About this task:
Below are records with pictures. Transcribe exactly, and only, the lines from the line with "The width and" to the line with "This screenshot has width=1270, height=952.", both ends included, but not the pictures.
### Materials provided ###
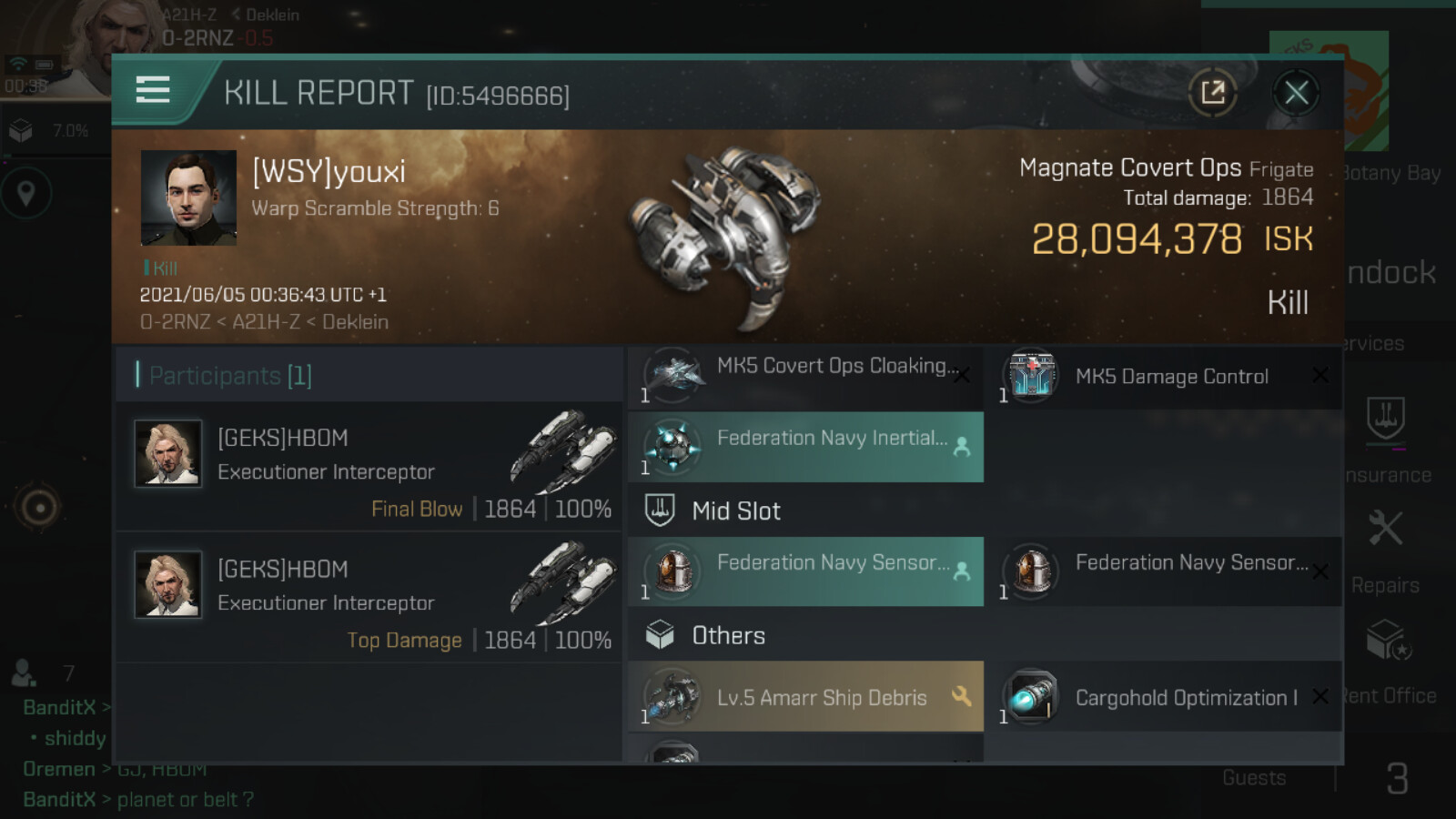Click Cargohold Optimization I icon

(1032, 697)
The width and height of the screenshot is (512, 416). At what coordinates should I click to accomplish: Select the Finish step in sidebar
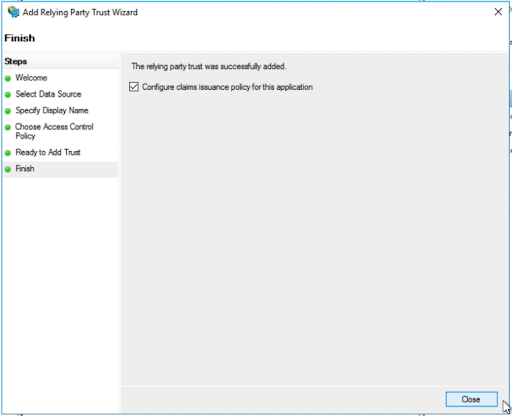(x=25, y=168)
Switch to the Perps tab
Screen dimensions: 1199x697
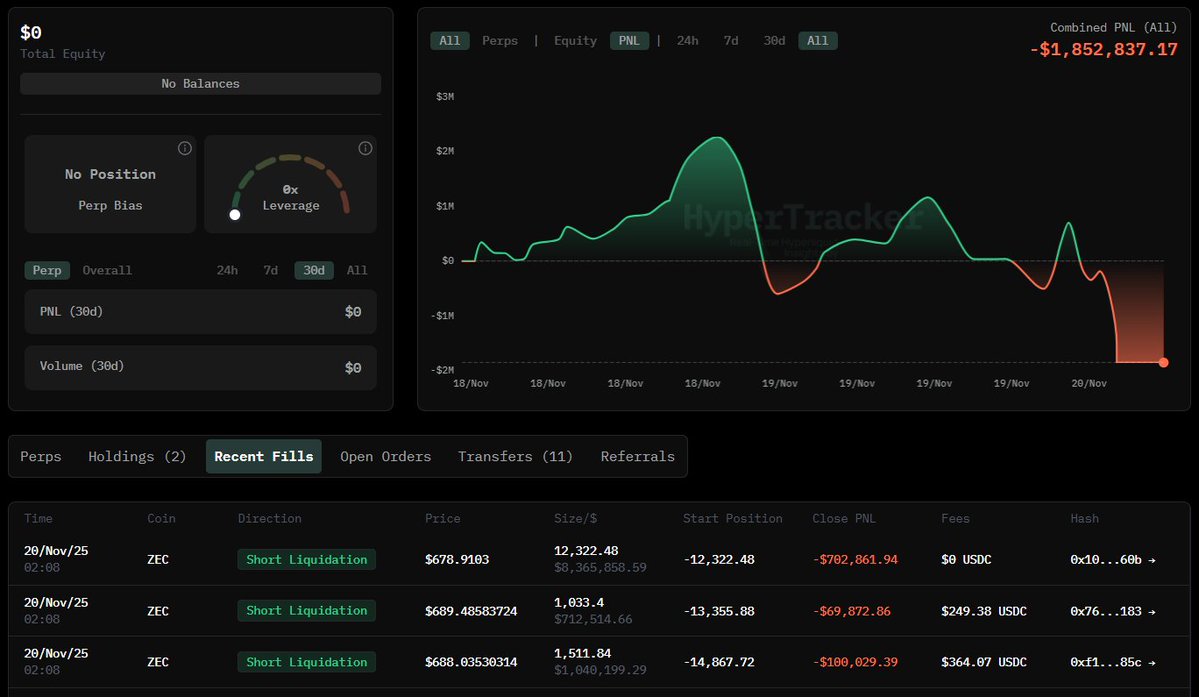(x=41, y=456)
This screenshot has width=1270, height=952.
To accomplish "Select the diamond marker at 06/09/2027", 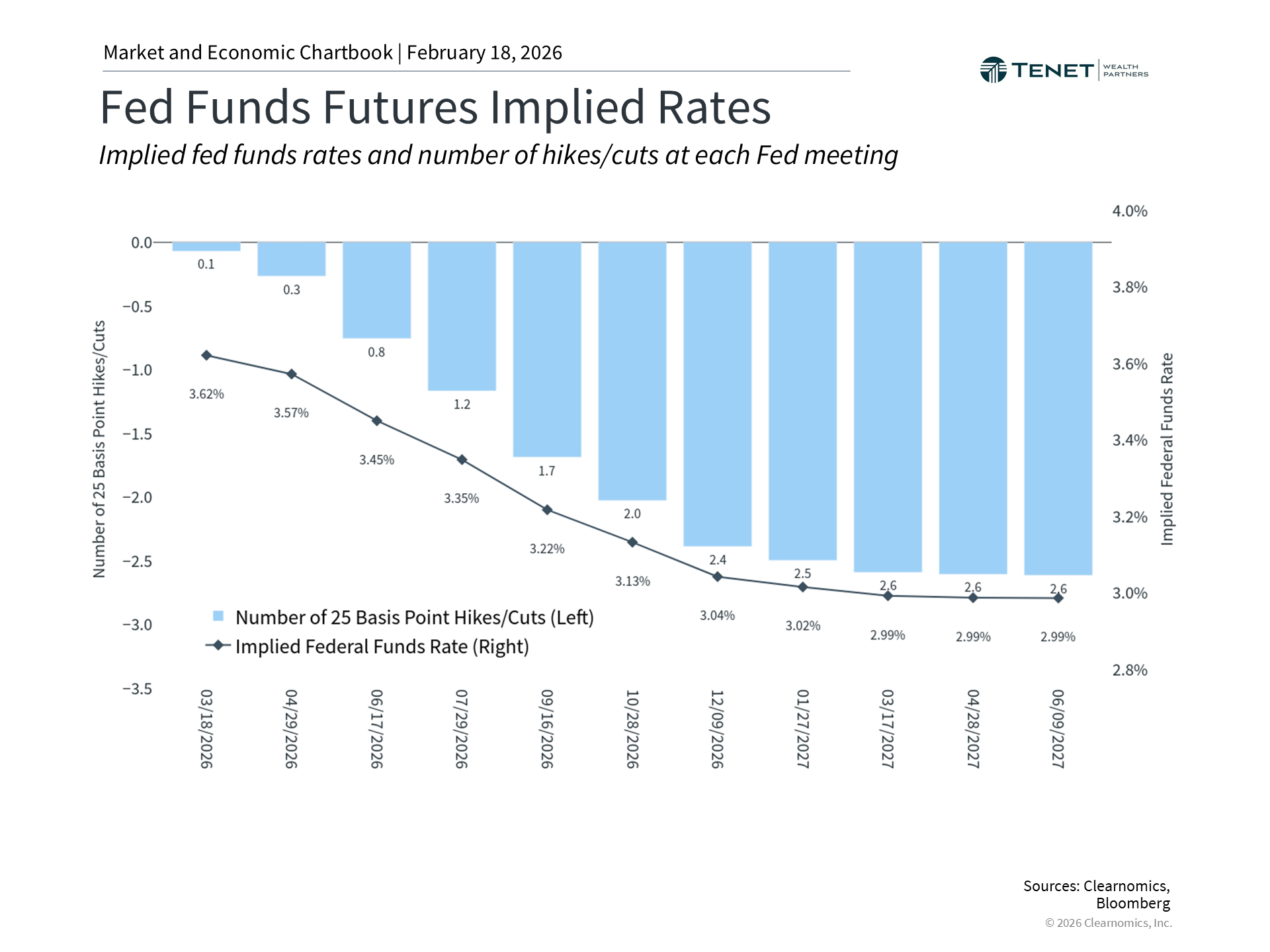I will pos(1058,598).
###
### Materials provided ###
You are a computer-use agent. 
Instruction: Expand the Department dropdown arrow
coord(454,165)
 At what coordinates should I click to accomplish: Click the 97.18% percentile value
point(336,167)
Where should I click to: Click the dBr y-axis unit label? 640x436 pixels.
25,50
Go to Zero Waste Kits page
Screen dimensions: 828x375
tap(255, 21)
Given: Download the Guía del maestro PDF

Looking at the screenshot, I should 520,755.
###
### Materials provided ###
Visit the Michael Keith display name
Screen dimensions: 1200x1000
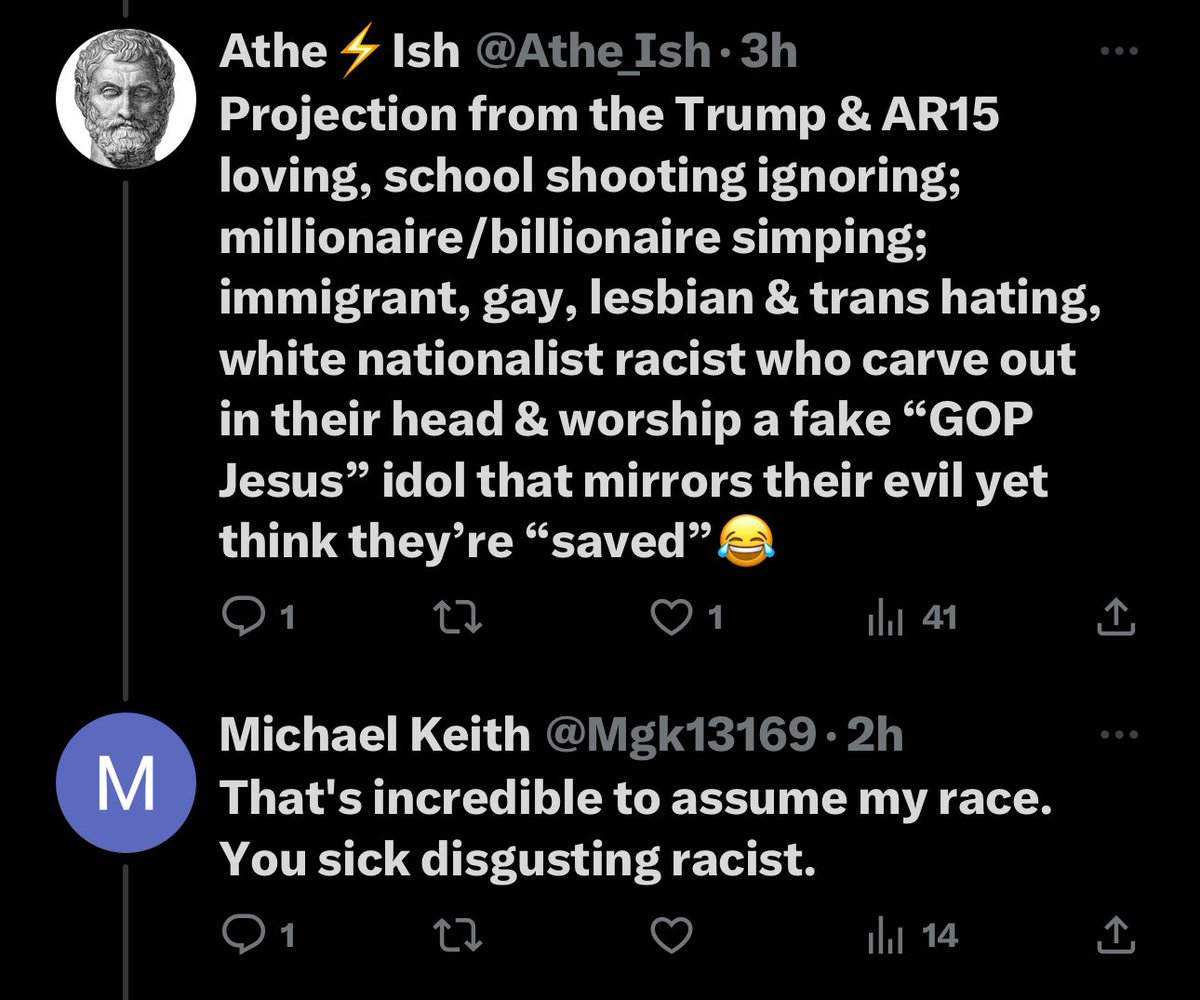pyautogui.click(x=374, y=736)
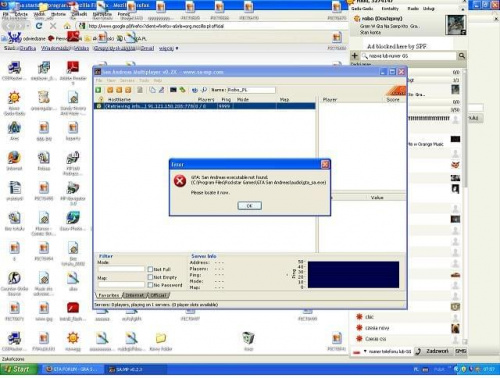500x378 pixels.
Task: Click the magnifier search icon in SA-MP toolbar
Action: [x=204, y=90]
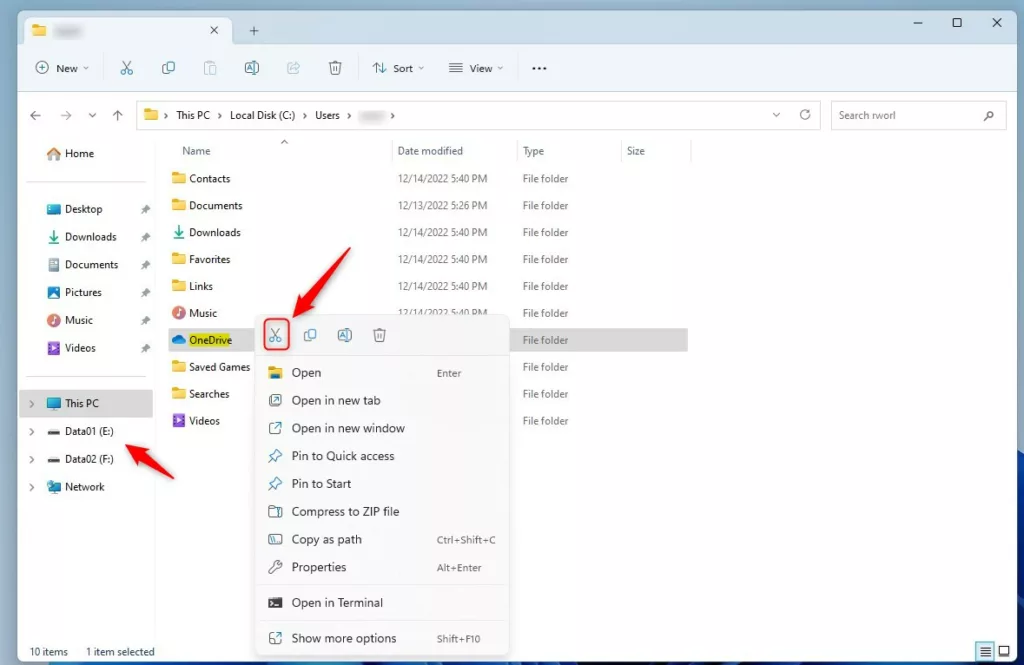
###
Expected output:
The width and height of the screenshot is (512, 416). At what coordinates should I click to accomplish: Select the Finish step in sidebar
(x=25, y=168)
Switch to the Perps tab
Screen dimensions: 1199x697
(x=41, y=456)
This screenshot has width=1270, height=952.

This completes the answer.